I never saw that happen in any OS, so I do not know what he is referring to. Maybe whatever that old system was, it sorted by create time as opposed to file name.
So, the author can try and create "aisort" that will look at all file names and add leading zeros to the file numeric portion, sort, then remove the zeros added. That will probably as slow as s***t and use gobs pf memory, depending on the number of files.
No the author is saying the opposite. They expect file9.txt to be after file10.txt, but it many modern operating systems, it isn’t!
Really, I do not know how I missed that :) I read it a couple of times to and I still thought he wanted it the other way.

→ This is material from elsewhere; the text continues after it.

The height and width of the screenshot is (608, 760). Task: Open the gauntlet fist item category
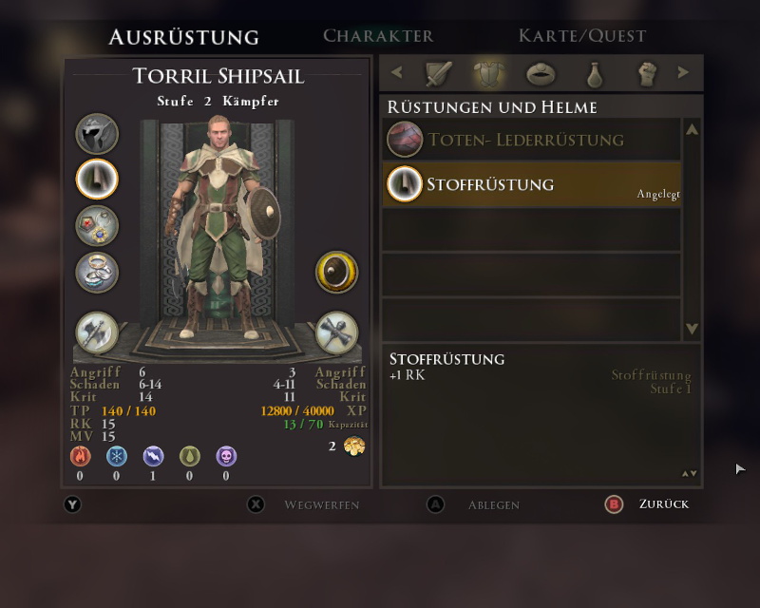pyautogui.click(x=648, y=74)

So my original comment kind of stands but in a opposite way.
I have never see file_9.txt sorted before file_10.txt, I just tested it on OpenBSD and I got this, which I have always seen:
$ ls|sort
file_1.txt
file_10.txt
file_12.txt
file_2.txt
file_20.txt
file_3.txt
file_9.txt
Author here - My surprise stems exactly from the fact that for the last few years I have exclusively managed my files via a the UNIX shell, which behaves in the classical way.
When I started using Linux as my daily driver after many years of Windows (but with familiarity with UNIX systems going way back), I knew it would be like that in the terminal, but it still took some adjustment. But actually, Nemo does the same "natural sort" thing, and also sorts case-insensitively.
>I take it to mean they want the system to know file_9.txt is less then file_10.txt.
The polar opposite, actually.
It’s not magic. It’s called natural sort and it doesn’t require gobs of memory. Most (all?) modern OS file managers will natural sort on file names.
That's not what the author says- they said that file managers actually are somehow sorting file-9.txt before file-10.txt, and it's breaking real alphabetical ordering.
i think it's the opposite, that they _want_ file_10.txt to come before file_9.txt by default, but that file explorers fail at this. it's rare that i want true alphabetical sort, but it's convenient for cases like tfa where alphabetical sort is more predictable if i have filenames that look like <letters>_<numbers-of-same-length>.txt.
Nope, you got it completely reversed.